The Town Hall says it is continuing to look at ways of improving air quality around William Patten, St Mary’s and Grasmere schools, by installing green walls and an air quality forecasting system.

It is understood investigations are also ongoing into a variety of measures to reduce pollution on Church Street and Crossway by using width restrictions, HGV bans during peak hours, implementing a Low Emissions Neighbourhood for the entire Church Street area, and potentially widening Crossway’s pavements.

If voted through at the coming 29 April cabinet meeting, the borough’s elected councillors have delegated the final decision on whether to go ahead with the closures to the council officer in charge of neighbourhoods and housing, Kim Wright.

CA4S slammed this part of the decision as “unfair and undemocratic for such a contentious issue affecting child health”.

Tom Knowles, an environmental scientist and CA4S member: “While we sympathise with Walford Road residents, other measures could solve the problems associated with rat-running without having such harmful consequences.

“These back streets are well below the legal pollution limit, while the streets that will suffer from extra traffic are illegally polluted.

“They’re streets at the heart of community life with hundreds of residents, schools and where people gather for long periods outside.

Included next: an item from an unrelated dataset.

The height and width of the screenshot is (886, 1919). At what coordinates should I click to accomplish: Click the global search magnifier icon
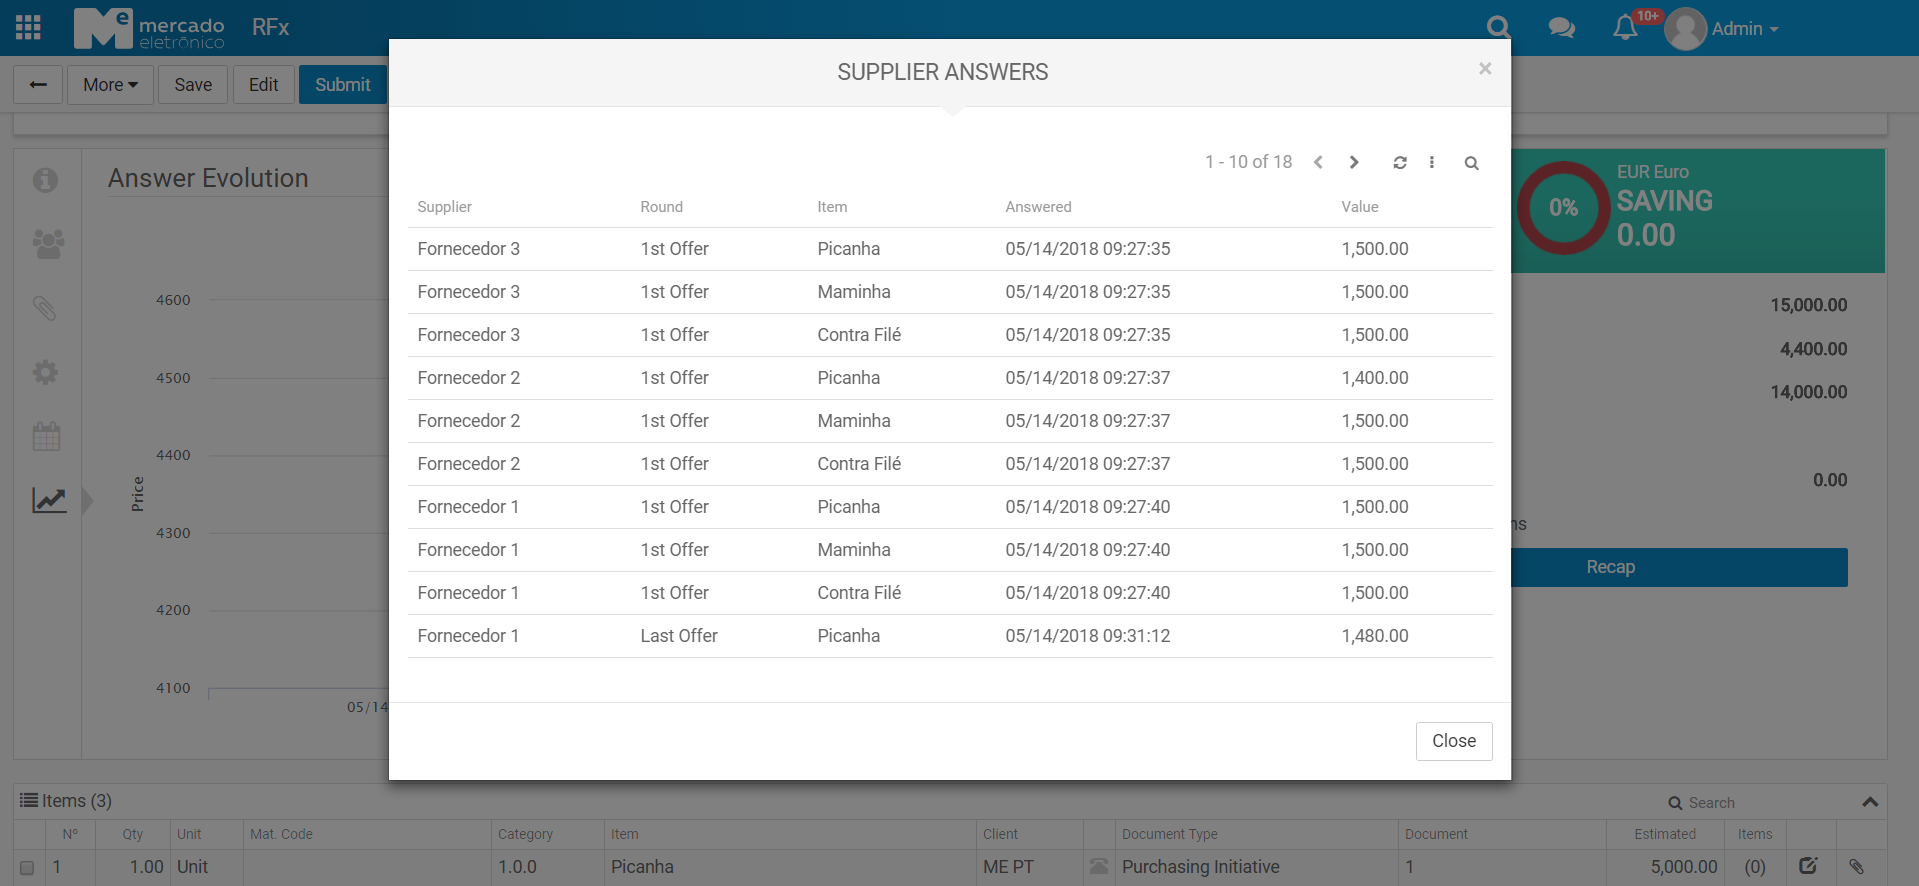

Choosing a solution that has such a negative impact on child health is irrational.”

Cllr Feryal Demirci, Deputy Mayor of Hackney, said: “I understand residents’ concerns about the impact the Walford Road proposals could have on air quality.

“That’s why we commissioned independent air quality modelling and it’s why on 29 April, following requests from residents to feed back on the proposals in light of this modelling, Cabinet approved further consultation on the scheme.

“This will ensure all residents can weigh up the benefits of the proposals alongside the modelling and the measures we’re implementing to tackle pollution in Stoke Newington and across the borough.”

EDIT: This article was updated at 16:02 on 30 April to include a statement from Cllr Feryal Demirci.